Operationalisering Investsur
Zoals eerder door Dagblad Suriname aangegeven, is de regering van plan de Investsur te operationaliseren. Het doel van dit orgaan zal zijn om investeerders een beter investeringsklimaat aan te bieden. Investsur zal investeren in Suriname moeten promoten. De huidige investeringsmarkt van Suriname is volgens president Desi Bouterse minder toegankelijk voor vooral buitenlandse ondernemingen. Hij noemde als voorbeeld het Indiaas bedrijf dat al jaren tracht een palmoliebedrijf in Suriname te starten, wat maar niet van de grond komt vanwege de trage bureaucratie. De investeringsstrategie die een leidraad moet zijn voor Investsur is in draft al af. De leiding en personeel van het instituut zullen door de president worden aangewezen.
PCU
Er is een International Islamic Trade Finance Corporation (ITFC) facility die zich richt op koersbeheersing middels het beschikbaar stellen van deviezen tegen een vastgestelde koers. Hier wordt er gesproken van een bedrag van US$ 400 miljoen, dat in beginsel in de consumptiesfeer wordt gekanaliseerd. Per jaar krijgt Suriname US$ 100 miljoen voor petroleumproducten en US$100 voor de overige producten als medische verbruiksartikelen, kunstmest, chemicaliën, basisgoederen etc. Het geld is binnen 2 jaren al verbruikt. Het ligt in de bedoeling dat de financiële zaken via het ministerie van Handel en Industrie worden geregeld. Elk ministerie is op zijn beurt afhankelijk voor zijn eigen aanbestedingsproces en de PCU ondersteunt hierin. De feitelijke aanbesteding geschiedt pas wanneer er goedkeuring verkregen is van ITFC.

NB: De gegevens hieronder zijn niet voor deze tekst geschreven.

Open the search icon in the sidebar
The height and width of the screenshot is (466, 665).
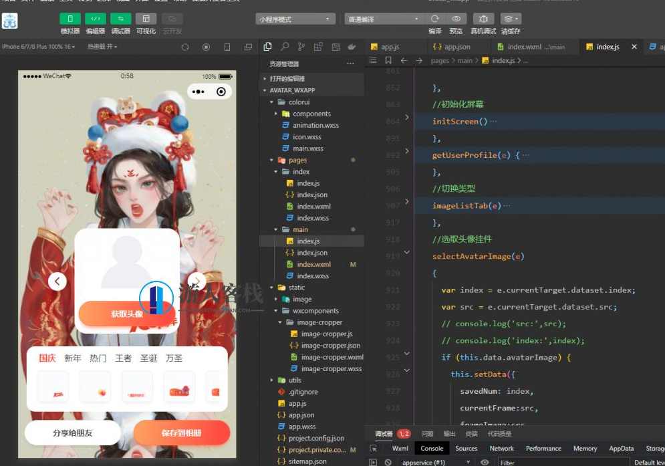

Er zullen lokale aanbestedingen worden gehouden bij lokale importeurs. De importeurs betalen in Surinaams valuta aan de Centrale Bank van Suriname. HI informeert vervolgens ITFC dat de leverancier in het buitenland betaald kan worden. De importeur in Suriname komt dus niet in aanraking met deviezen. Hiermee wordt de druk op deviezen voor deze twee jaren verminderd. HI stelt vervolgens een maximumprijs vast voor de geïmporteerde goederen. De transportkosten voor het binnenland zullen worden gesubsidieerd.
Tot 2019
De gelden zullen tot 2019 moeten instromen indien het de overheid lukt om de IsDB zo ver te krijgen om de projecten te financieren. Het draait momenteel dus om het bezemwerk. De projecten moeten worden klaargestoomd voor indiening. Volgens de presentaties is een aantal projecten al ‘tender-ready’. De president staat positief tegenover deze laatste ontwikkelingen. Tijdens de vragenronde werd de nadruk gelegd op de monitoring van de uitvoering van deze plannen. Hier kwam ook de Wet Openbaarheid van Bestuur aan de orde. De vicepresident gaf aan dat hij de stand van zaken met betrekking tot de voorbereidingen op de wet zal natrekken. De wet behelst volgens Adhin veel meer dan deze plannen alleen. Echter kwam er ook vanuit richting de president geen concrete uiting van de wil om de wet in te voeren.
Kavish Ganesh

error: Kopiëren mag niet!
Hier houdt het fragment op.